Anlaufstelle für so was ist ein Patentanwalt....

Genaueres mal unter http://www.schutzrechte-online.de/ und vor allem anderen einen Patentanwalt aufsuchen und prüfen, ob es überhaupt patentierbar ist oder nicht.

EDIT: Kosten? Hängt davon ab, ob national oder international aber international wird teuer (richtig teuer ;-))

MfG
Karl Heinz Marbaise


----------



## millinär (13. Jul 2006)

also hmm ich galub das kann ich mir sowieso nicht leisten aber ich hab ne idee ich könnte die idee auf WikiPedia
schreiben und mich als erfinder dazu so das jeder der sie künftig in seine HomePage oder Programm einbaut nicht behaupten kann sie erfunden zu haben
oder wird das bei wikipedie sofort gelöscht?


----------



## AlArenal (13. Jul 2006)




----------



## millinär (13. Jul 2006)

es geht mir ja nicht um geld aber ich gehe davon aus das sich die idee sehr schnell durchsetzten wird 
und dann möchte ich nicht das jeder daher kommen kann und sagt er hats erfunden sondern das ich als erfinder 
gelte


----------



## AlArenal (13. Jul 2006)

Schreib deinen Namen in den Quellcode.


----------



## millinär (13. Jul 2006)

ja aber das proplem ist das der quellcode sehr unkompliziert ist und jedes script kiddie mein programm nachmachen kann deshalb wird sich die idee auch so schnell durchsetzten


----------



## AlArenal (13. Jul 2006)

Wenn dir das klar und es unumgägnlich ist, lerne damit zu leben.


----------



## millinär (13. Jul 2006)

also ich schreib am besten ne hp und dann noch ein paar foren einträge damit ich das Datum man authentifizieren kann
und mal schauen obs auf wikipedia bleibt oder sofort wieder gelöscht wird soo toll ist die idee auch nicht aber mich wunderts warum sie nicht schon längst jemand umgesetzt hat


----------



## millinär (13. Jul 2006)

ich schreib sie einfach mal hier rein also
Randóm "Look and Feel" soll heißen es wird immer ein anderes look and Feel angewendet wird und die Farben, Formen und Bilder
 innerhalb des Look and Feels sind auch unterschiedlich
neu oder?
wenn zum beispiel diese Forum immer eine Andere Farbe hätte oder andere Icons wenn man es lädt 
würde es RAndom look And Feel besitzten also immer ein anders Stile Sheet 
per zufallszahlen generiert


----------



## AlArenal (13. Jul 2006)

Ich versuche es vorsichtig auszudrücken:

Ich kann deine Begeisterung nicht teilen.


----------



## dieta (13. Jul 2006)

Zu dem Paten*t*:
Da gibt's mehrere Stiftungen, die dich dabei unterstützen können.
Hab davon irgendwann mal auf der Website von Jugend Forscht gelesen.
Ich kenne jetzt zwar nicht die Bedingungen für diese Unterstützung etc., aber du kannst ja mal googeln.
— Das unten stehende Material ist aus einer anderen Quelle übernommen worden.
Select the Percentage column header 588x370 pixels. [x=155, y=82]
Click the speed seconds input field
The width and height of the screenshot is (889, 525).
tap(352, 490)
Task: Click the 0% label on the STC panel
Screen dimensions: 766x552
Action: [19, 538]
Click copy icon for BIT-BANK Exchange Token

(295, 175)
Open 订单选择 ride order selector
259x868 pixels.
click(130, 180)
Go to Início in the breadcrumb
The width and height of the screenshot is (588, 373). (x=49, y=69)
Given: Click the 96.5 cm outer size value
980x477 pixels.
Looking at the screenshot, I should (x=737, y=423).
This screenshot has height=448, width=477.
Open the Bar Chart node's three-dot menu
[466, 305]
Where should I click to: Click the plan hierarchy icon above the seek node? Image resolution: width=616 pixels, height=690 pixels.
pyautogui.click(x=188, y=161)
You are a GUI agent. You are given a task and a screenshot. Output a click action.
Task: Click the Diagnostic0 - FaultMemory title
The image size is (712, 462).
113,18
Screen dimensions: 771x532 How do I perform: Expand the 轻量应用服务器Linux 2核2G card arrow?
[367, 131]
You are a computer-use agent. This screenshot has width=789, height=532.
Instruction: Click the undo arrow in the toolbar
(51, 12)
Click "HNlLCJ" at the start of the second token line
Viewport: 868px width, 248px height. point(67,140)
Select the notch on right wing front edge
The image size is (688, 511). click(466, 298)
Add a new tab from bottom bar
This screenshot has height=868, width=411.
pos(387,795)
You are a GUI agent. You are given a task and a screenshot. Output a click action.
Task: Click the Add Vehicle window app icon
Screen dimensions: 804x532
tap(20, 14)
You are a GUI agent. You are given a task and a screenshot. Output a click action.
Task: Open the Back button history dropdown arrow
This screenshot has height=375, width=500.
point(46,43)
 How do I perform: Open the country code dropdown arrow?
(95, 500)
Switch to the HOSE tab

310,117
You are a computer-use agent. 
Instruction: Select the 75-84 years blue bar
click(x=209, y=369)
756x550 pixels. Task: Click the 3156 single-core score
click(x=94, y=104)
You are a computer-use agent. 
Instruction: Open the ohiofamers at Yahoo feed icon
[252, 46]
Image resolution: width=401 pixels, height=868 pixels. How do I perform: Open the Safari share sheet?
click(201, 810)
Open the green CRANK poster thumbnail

[edit]Was ist ein St*i*le Sheet ? ???:L  :bae: [/edit]
[edit2]Was mir gerade so auffällt: Wenn dieser "Designgenerator" für ein "Zufallsdesign" incl. Bildern - sagen wir mal - 3 sek. bräuchte, würde das bei ~800 Besuchen pro Tag - moment - rund 1h Rechenzeit ausmachen :shock: [/edit2]


----------



## byte (13. Jul 2006)

millinär hat gesagt.:
			
		

> ich gehe davon aus das sich die idee sehr schnell durchsetzten wird



Nun ja, wir werden sehen. :roll:


----------



## millinär (13. Jul 2006)

hab mich jetzt bei JugendForscht angemeldet
als Patent kann ich das zwar nicht anmelden leider aber immerhin gelte ich jetzt als erfinder


----------



## AlArenal (13. Jul 2006)

Oh man.. make my day! :lol:


----------



## millinär (14. Jul 2006)

wenn ichs mir so recht überlege wars ne scheiß idee
aber ich hab sie schon verbessert ein LaF das sich an den gefühlszustand des users anpasst
und ein chat der die user nach gefühlen einteilt
zb: der User ist glücklich also kommt er in den raum usw.
http://jigsna.ji.funpic.de/packages/go.html

??
irgendwie klappt der link nicht mehr wehe die <böse menschen> haben meinen account gesperrt
jetzt geht er wieder

_Edit sebastian: Mit dem Wortschatz kannst du dich in Berlin vor den Bahnhof legen und die ne Dogge anschaffen. Dazu Omas die Handtasche klauen und jeden Satz mit Alter, Ey, Was geht? ausschmücken._


----------



## Natorion (14. Jul 2006)

Du hast soeben Herrn Usability erschossen!


----------



## AlArenal (14. Jul 2006)

Natorion hat gesagt.:
			
		

> Du hast soeben Herrn Usability erschossen!



Vielleicht ist er den Damen und Herren vom PARC einfach nur ganz weit voraus?


----------



## millinär (14. Jul 2006)

was meint ihr damit was ist PARC?


----------



## Murray (14. Jul 2006)

Das sind die eigentlichen Erfinder der Art und Weise, wie die meisten Anwender heute Rechner bedienen - Point & Click, Desktop-Metapher, ...
Winzigweich hat das dann zwar am Markt durchgesetzt; erfunden wurde das aber dort in Palo Alto.


----------



## AlArenal (15. Jul 2006)

PARC = Palo Alto Research Center, eine private Forschungseinrichtung von Xerox. Von dort stammen der Laserdrucker, Smalltalk, Laptop, GUI, Maus, WYSIWYG, ...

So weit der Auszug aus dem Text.